-- Task description --
Rewrite the text of the items below as a numbered list with one line per entry, omitting blank lines and leaving out the pictures.

-- Material for the task --
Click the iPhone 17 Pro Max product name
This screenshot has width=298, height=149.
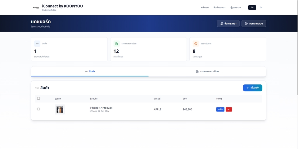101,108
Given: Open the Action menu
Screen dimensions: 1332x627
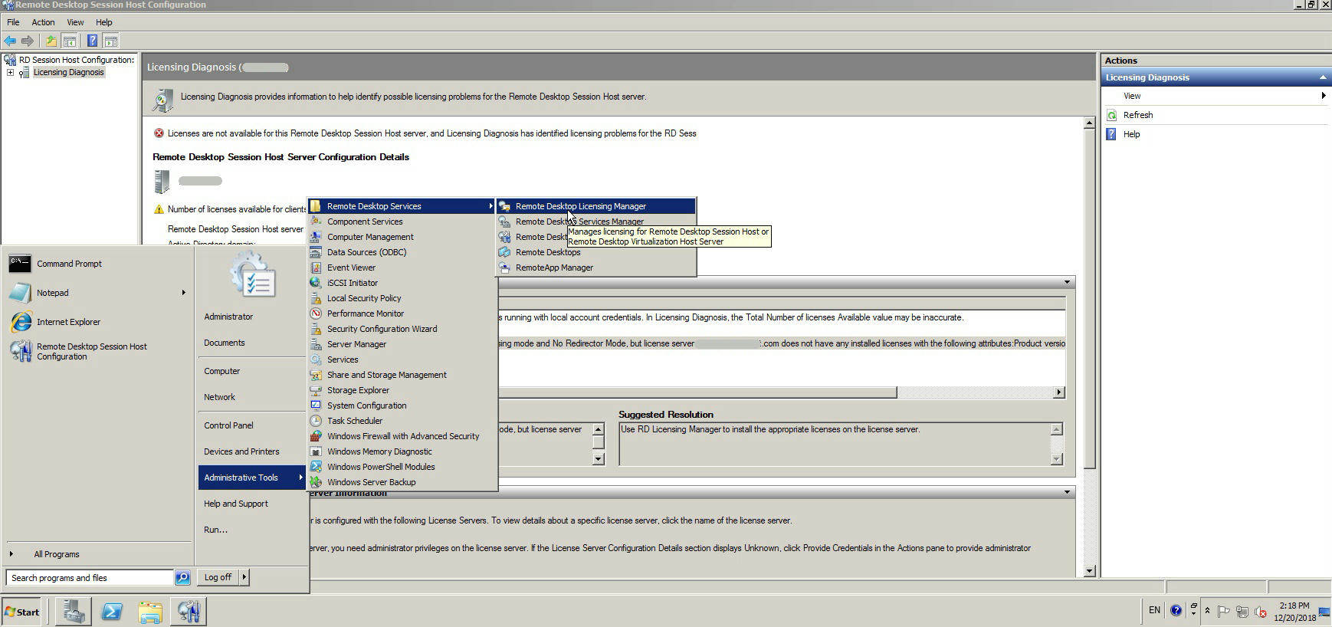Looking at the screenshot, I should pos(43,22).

-- Result for this task --
1. Click the iPhone 17 Pro Max product name
2. This screenshot has width=298, height=149.
3. 101,108
4. Given: Open the Action menu
5. Screen dimensions: 1332x627
6. Looking at the screenshot, I should pos(43,22).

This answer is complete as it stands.